DETERMINATION of SILICON IN LUBRICANT OIL BY HIGH-RESOLUTION CONTINUUM SOURCE FLAME ATOMIC ABSORPTION SPECTROMETRY USING LEAST-SQUARE BACKGROUND CORRECTION and INTERNAL STANDARDIZATION

Abstract

The least-squares background correction (LSBC) and internal standardization procedures were combined to eliminate spectral interferences caused by the CS molecular band (251.602 nm) and transport effects for determining Si in sulfuric acid digests of lubricant oil by high-resolution continuum source flame atomic absorption spectrometry. Aluminum, Ba, Ti, V, and W were tested as internal standard (IS) candidates, and W provided the best results. For absorbance measurements of solutions containing 0.5-5.0 mg L-1 Si in the presence of 25 mg L-1 W (at the wavelength integrated absorbance equivalent to 3 pixels), the correlation coefficient for the ratio of absorbance of Si to absorbance of W vs. analyte concentration was 0.9978. Fluctuations in analytical signals due to variations in sulfuric acid concentrations or acetylene/nitrous oxide flow-rate ratios were corrected by using this calibration plot.
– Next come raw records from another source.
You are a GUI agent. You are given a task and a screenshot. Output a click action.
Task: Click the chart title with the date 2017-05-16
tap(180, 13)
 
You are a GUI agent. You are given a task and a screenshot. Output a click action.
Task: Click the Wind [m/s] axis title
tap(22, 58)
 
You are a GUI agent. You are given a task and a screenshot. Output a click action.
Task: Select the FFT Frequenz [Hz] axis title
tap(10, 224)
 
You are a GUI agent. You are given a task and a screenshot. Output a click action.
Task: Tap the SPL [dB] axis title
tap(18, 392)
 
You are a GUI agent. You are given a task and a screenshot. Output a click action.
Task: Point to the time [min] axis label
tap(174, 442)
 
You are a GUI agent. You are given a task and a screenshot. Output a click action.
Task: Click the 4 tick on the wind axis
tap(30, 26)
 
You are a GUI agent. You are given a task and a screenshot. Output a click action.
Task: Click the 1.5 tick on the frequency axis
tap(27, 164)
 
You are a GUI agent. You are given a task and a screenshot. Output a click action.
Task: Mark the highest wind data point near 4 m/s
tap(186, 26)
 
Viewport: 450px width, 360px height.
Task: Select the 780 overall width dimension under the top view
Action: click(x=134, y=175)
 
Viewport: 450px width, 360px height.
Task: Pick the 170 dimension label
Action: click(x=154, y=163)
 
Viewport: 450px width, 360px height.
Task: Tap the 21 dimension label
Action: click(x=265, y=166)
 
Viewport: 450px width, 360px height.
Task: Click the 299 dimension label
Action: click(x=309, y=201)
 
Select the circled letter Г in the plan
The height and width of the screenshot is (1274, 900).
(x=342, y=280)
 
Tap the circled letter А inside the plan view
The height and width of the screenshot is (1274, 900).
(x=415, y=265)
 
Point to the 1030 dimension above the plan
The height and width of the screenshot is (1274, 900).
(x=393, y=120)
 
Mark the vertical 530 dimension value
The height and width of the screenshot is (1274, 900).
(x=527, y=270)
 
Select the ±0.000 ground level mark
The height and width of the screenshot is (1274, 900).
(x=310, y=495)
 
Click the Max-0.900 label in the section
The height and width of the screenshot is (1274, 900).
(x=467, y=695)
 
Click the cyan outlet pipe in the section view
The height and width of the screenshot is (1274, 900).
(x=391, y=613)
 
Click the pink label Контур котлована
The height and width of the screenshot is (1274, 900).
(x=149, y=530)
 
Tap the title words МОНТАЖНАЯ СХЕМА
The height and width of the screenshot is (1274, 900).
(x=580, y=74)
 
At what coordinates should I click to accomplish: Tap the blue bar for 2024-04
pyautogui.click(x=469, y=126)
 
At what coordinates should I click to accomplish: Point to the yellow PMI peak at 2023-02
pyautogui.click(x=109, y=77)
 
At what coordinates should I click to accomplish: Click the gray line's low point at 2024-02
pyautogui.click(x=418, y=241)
Relative standard deviations varied from 1.9 to 7.2% and 2.1 to 5.4% (n=12) with and without LSBC/IS, respectively. Recoveries for samples spiked with 2.0 mg L-1 Si in 5.0% (v/v) sulfuric acid were within the 72.5-82.5% and 94.0-99.0% ranges without correction and by LSBC associated with internal standardization procedure, respectively. Accuracy of the proposed method was checked for the determination of Si in commercial lubricant oils and results obtained with internal standardization were better than those without correction.